▸ EXERCISE DETAILS:
Look below for the lines from the one with "Given: Switch to the Boards tab" to the one with "Screen dimensions: 1050x800", and copy exactly those lines, both ends included.

LISTED RECORDS Start Marker

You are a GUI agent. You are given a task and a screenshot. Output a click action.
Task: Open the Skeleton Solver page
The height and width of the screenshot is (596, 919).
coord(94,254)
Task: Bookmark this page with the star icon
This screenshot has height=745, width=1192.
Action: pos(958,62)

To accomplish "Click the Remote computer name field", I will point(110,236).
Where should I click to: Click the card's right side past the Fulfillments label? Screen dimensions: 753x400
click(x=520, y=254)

LISTED RECORDS End Marker
LISTED RECORDS Start Marker

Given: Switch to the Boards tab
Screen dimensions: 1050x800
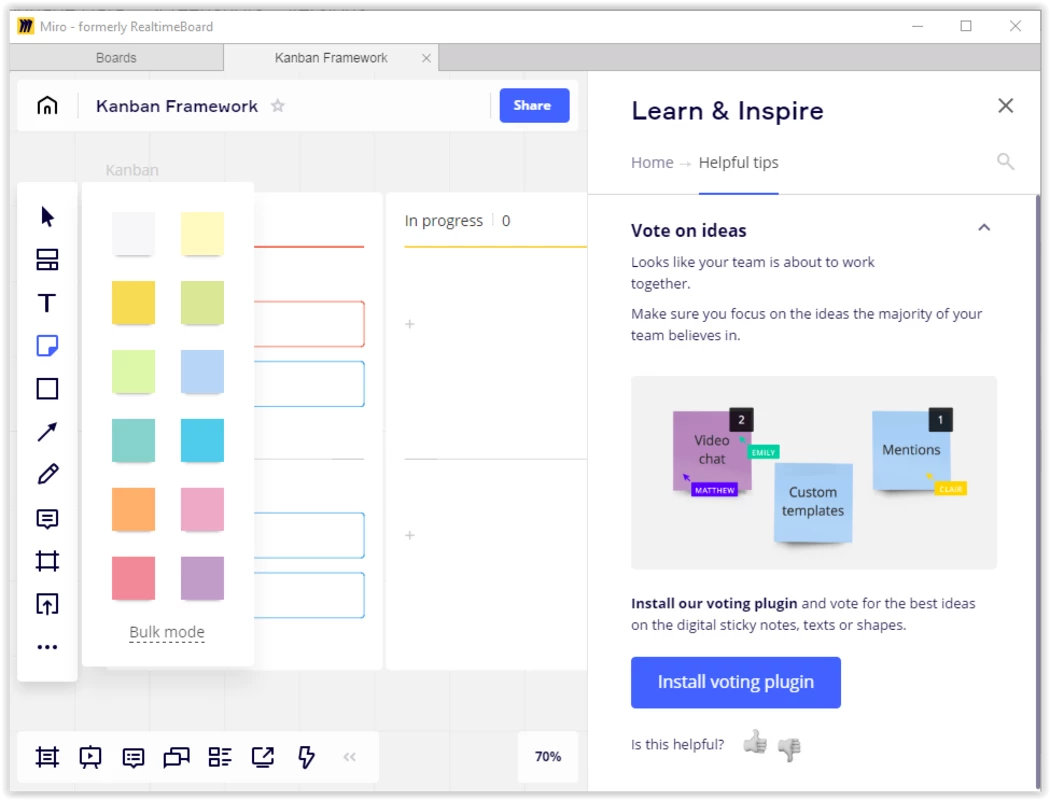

LISTED RECORDS End Marker
LISTED RECORDS Start Marker

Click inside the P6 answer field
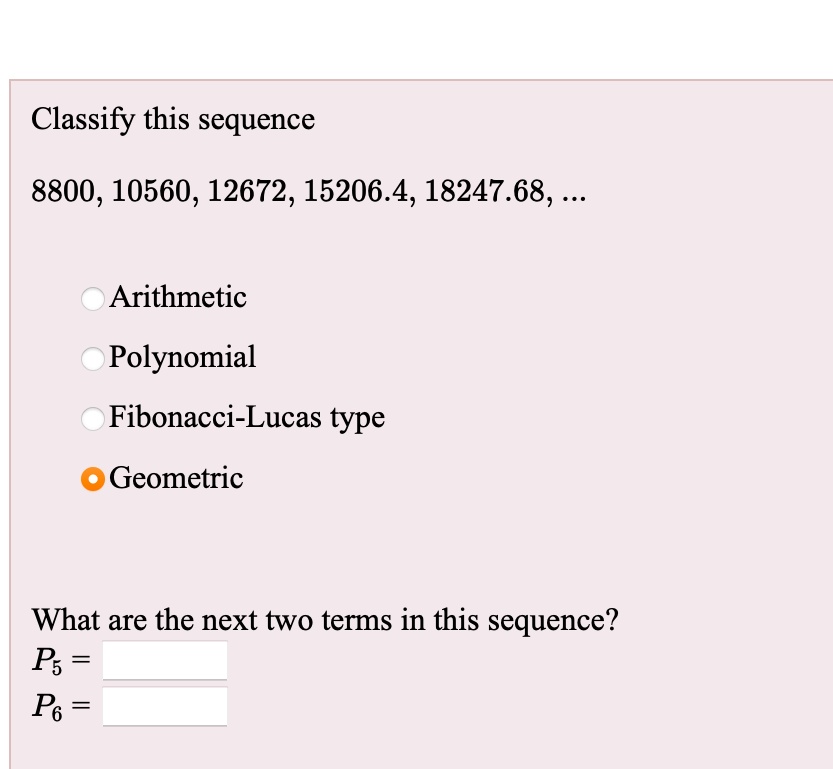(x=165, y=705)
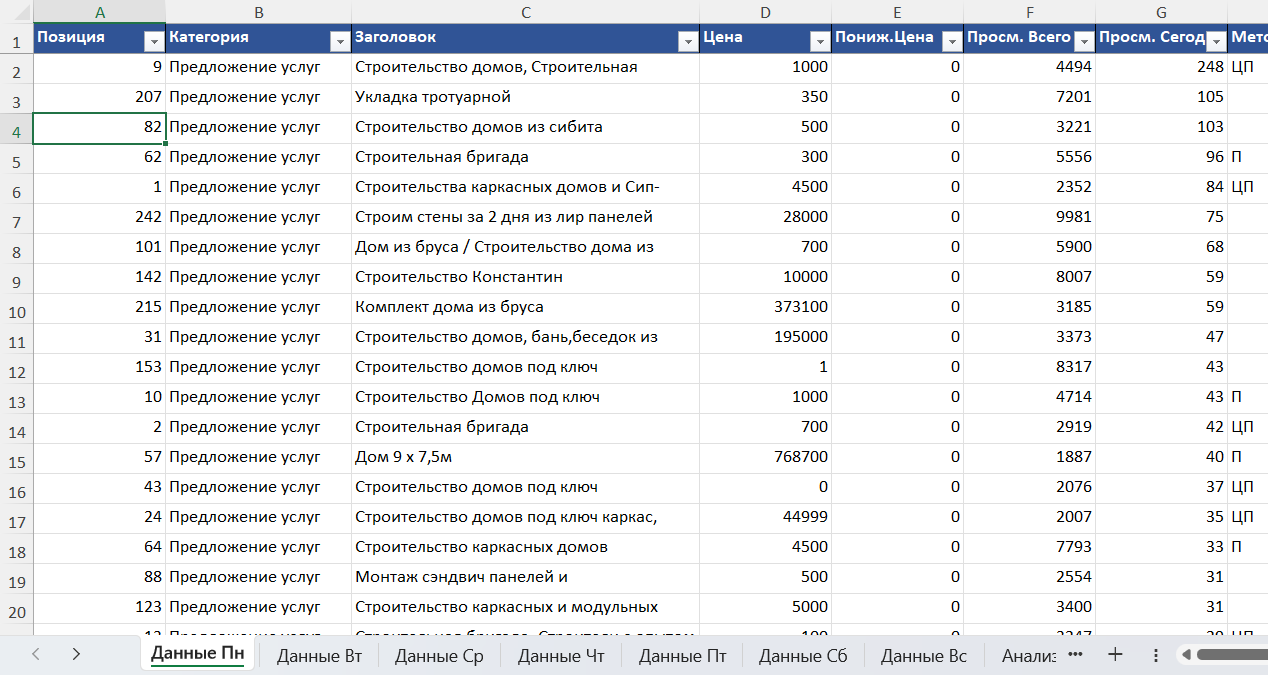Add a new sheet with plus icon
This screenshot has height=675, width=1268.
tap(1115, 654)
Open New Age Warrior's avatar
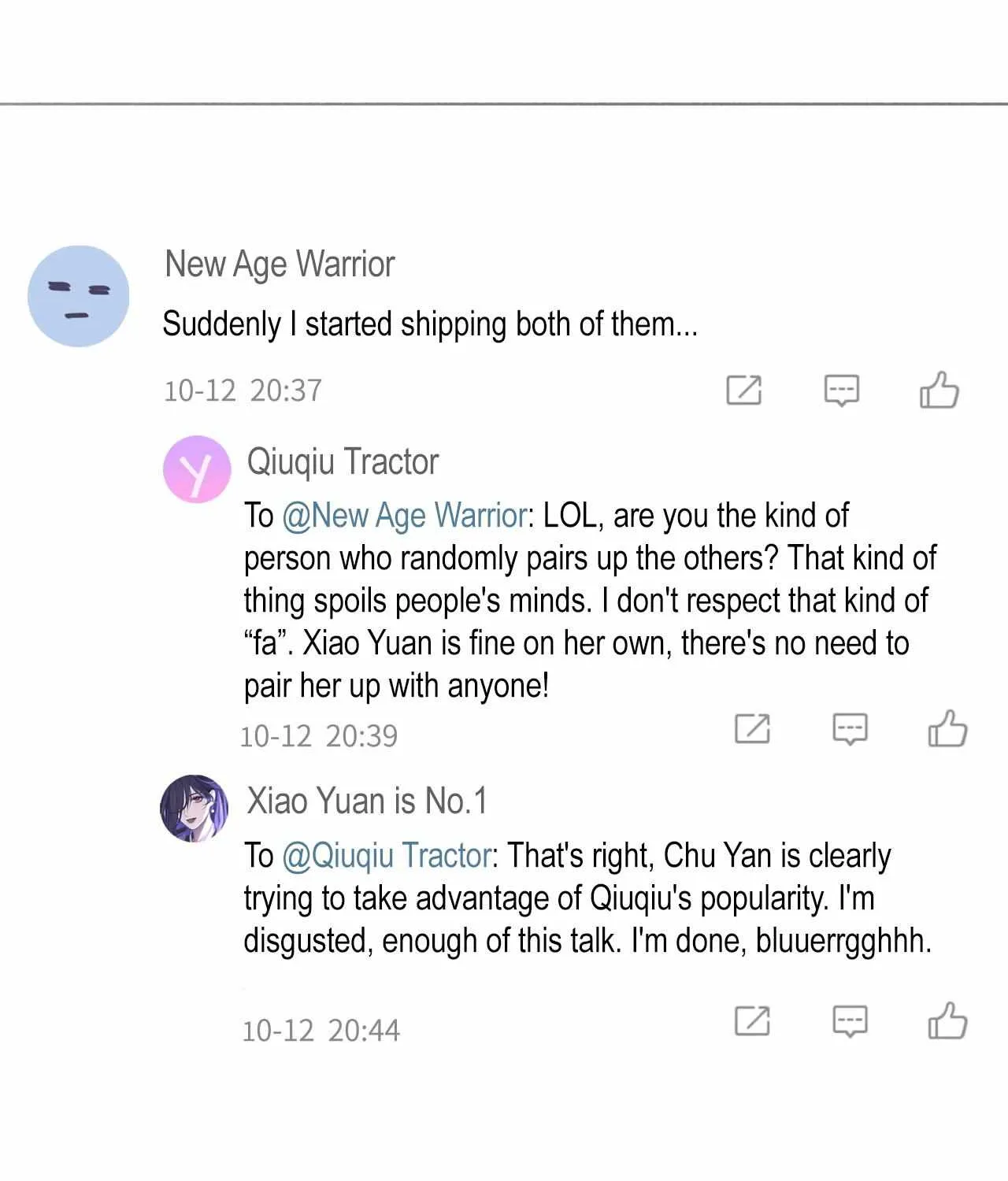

LISTED RECORDS End Marker

▸ EXERCISE OUTPUT:
Given: Switch to the Boards tab
Screen dimensions: 1050x800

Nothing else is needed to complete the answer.